Brown Declines To Pull Ad Mentioning Ted Kennedy

Brown Declines To Pull Ad Mentioning Ted Kennedy

BOSTON (AP) — Massachusetts Sen. Scott Brown said Monday he would not be pressured by the late Sen. Edward Kennedy’s family to stop running a radio ad claiming that Kennedy’s position was similar to Brown’s in the fight over whether employers should be required to provide birth control coverage or other procedures they oppose on religious or moral grounds.

Kennedy’s son, former U.S. Rep. Patrick Kennedy, has issued an open letter to the Republican senator asking him to pull the ad claiming that the elder Kennedy supported religious exemptions for employers and health insurers, as Brown does.

Brown said Monday he wouldn’t do that. He said he was “confused” by Patrick Kennedy’s letter because the Rhode Island Democrat appeared to share the same position as his father on the issue and in 1997 co-sponsored a similar bill when he was in Congress.
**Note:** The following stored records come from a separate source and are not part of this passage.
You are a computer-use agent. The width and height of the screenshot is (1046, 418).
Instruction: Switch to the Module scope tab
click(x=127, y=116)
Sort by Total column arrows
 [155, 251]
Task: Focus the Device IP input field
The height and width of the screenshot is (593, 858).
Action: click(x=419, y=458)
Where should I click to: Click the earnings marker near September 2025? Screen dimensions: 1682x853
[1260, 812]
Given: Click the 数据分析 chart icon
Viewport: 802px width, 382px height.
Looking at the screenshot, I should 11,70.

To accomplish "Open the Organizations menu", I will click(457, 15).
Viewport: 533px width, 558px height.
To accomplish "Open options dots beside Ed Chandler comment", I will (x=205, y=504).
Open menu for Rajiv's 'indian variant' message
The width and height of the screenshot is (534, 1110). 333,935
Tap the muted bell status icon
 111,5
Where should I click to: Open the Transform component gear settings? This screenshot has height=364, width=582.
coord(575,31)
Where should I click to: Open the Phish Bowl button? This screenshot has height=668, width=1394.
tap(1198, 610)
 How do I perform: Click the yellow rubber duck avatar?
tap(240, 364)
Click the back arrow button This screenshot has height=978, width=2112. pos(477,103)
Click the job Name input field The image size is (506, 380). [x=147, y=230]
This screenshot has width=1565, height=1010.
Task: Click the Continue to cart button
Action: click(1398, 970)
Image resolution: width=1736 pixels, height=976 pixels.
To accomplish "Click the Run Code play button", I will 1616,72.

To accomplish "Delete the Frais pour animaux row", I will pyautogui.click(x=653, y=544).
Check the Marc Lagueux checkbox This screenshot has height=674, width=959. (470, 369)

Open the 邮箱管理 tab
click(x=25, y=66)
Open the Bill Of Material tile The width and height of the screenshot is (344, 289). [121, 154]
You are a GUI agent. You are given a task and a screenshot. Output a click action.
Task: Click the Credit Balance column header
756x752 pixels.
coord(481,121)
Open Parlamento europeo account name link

“I’m not going to pull the ad,” Brown told reporters after attending a business roundtable discussion at Boston City Hall. “(The ad) says that I, like his father, have been fighting for a conscience exemption in health care. That’s all the ad says.”

Brown said the younger Kennedy appeared to share the same position as the father on the issue.

“He was the co-sponsor of a bill that says the same exact thing … that based on moral convictions insurers do not have to provide those care and coverages,” Brown said.

Patrick Kennedy did not return a message left with a spokesman Monday.

In the radio ad, Brown said he wanted to protect religious liberties by not forcing religious organizations to offer insurance coverage for practices that go against church teachings.

In his letter, Kennedy said his father agreed that health care providers, including doctors and hospitals, should be allowed a conscience exemption from performing any service that conflicted with their faith. But he said his father would have opposed the amendment Brown supports.

That amendment, proposed by Sen. Roy Blunt, R-Mo., would let health plans deny coverage for certain procedures if that coverage “is contrary to the religious beliefs or moral convictions of the sponsor, issuer, or other entity offering the plan.”

“My father never would have supported this extreme legislation,” Patrick Kennedy wrote. “You are entitled to your own opinions, of course, but I ask that, moving forward, you do not confuse my father’s positions with your own.”

The White House has called the legislation “dangerous and wrong.”

President Barack Obama has offered what he says is a compromise that would allow workers at religious institutions to get free contraception directly from health insurers.

A former aide to Edward Kennedy who was actively involved in writing the 1997 legislation — which did not become law — said it differed significantly from the Blunt amendment and that Kennedy never backed a conscience amendment for insurers. The aide, who requested anonymity because he did not want to appear to be taking sides in a political campaign, said the bill did not specify benefits that must be provided but included language that required doctors to tell patients what care would be in their best interest, even if their insurance would not cover it.

Brown won a 2010 special election for the seat held by Kennedy for nearly a half century until his death. Brown is up for re-election in November and his chief Democratic rival, Harvard Law School professor Elizabeth Warren, met with reporters Monday to again call on Brown to remove the radio ad.

“The family of the late Sen. Kennedy has asked Scott Brown to stop distorting the senator’s record on health care coverage, and I think it is shameful that he refuses to do that,” Warren said.

Warren said the so-called Blunt amendment would create a hole in health care coverage and could result in women being denied basic health care coverage.

“The conscience exemption in the Blunt amendment says any employer or health insurance company can deny preventative health care to any person for any reason,” Warren said.

Warren launched her own radio ad last week in which she said the amendment could threaten women’s access not only to contraception but other basic health services such as mammograms and maternity care.

Brown on Monday called such concerns “red herrings.”

Warren said she hadn’t spoken to Patrick Kennedy directly, but that her campaign had been in touch with former aides to Edward Kennedy who believed Brown was distorting the late senator’s position.